Burada, öğretmen, beceri temelli soruların Türkçe dersi kazanımlarıyla uyumu hakkında sözel mantık soruları bağlamında eleştirilerini dile getirmiştir. Bu görüşte ilk olarak beceri temelli soruları Türkçe yerine matematik dersi ile ilişkilendirmesi dikkati çekmektedir. Ayrıca bir Türkçe öğretmeni olarak bu sorulara yönelik formasyonlarının olmadığını, bazen [soruların çözümünde] çaresiz kaldıklarını ve en önemlisi soruların sınırlarının belirsizliğini vurgulaması bu konudaki önemli sorunlara işaret etmektedir. Bu sorunlar, bu sorularda başarıyı sağlayacak öğretime ilişkin açıklamaların programlarda olmayışı, ders kitaplarının yetersizliği, izlenmesi gereken yöntemlerin belirsizliği (Erden, 2020; Polatöz & Kana, 2023) yüzünden karmaşık bir hâl almaktadır.

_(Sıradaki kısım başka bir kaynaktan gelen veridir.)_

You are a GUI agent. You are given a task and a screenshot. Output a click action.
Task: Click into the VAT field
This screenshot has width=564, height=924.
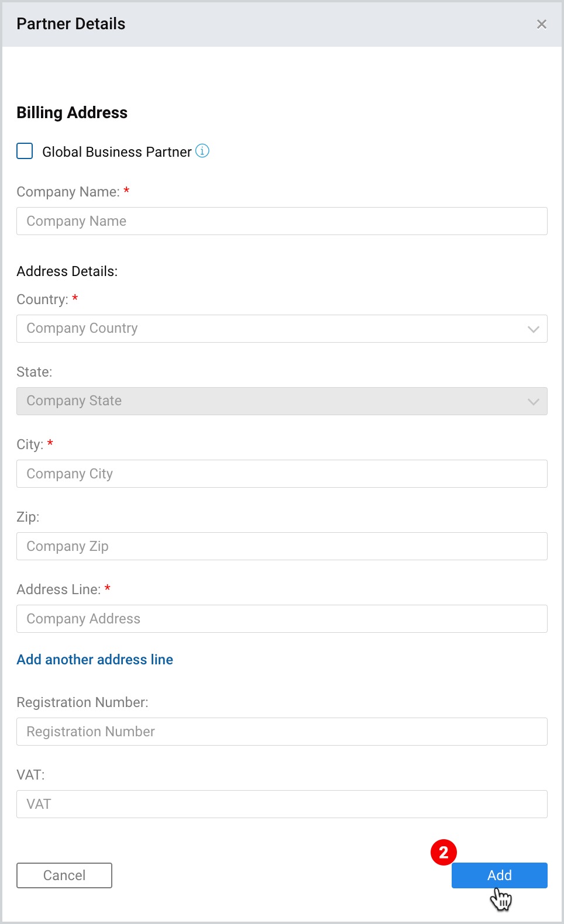(x=282, y=804)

Bu yüzdendir ki Millî Eğitim Bakanlığı, öğretmen ve öğrencilerin bu tarz sorulara aşinalık kazanması amacıyla 2019’dan beri her ay örnek sorular yayımlamaktadır. Ancak ne var ki, örnek soruların yayımlanmasına ve bu soruların çözümlerinin Ölçme Değerlendirme ve Sınav Hizmetleri Genel Müdürlüğünün resmî sosyal medya kanalında verilmesine karşılık bu değişimin dayandığı yaklaşımlar, öğretmen ve öğrencilerin bu konuda yararlanacağı kılavuzlar ve öğretim materyalleri bugüne kadar sunulmamıştır. Bu da beceri temelli soruların bir program yerine sınav odaklı ele alındığını ve bu alanda “müfredat öğretimi” yerine “test öğretimi” ile başarı sağlanmaya çalışıldığını ortaya koymaktadır.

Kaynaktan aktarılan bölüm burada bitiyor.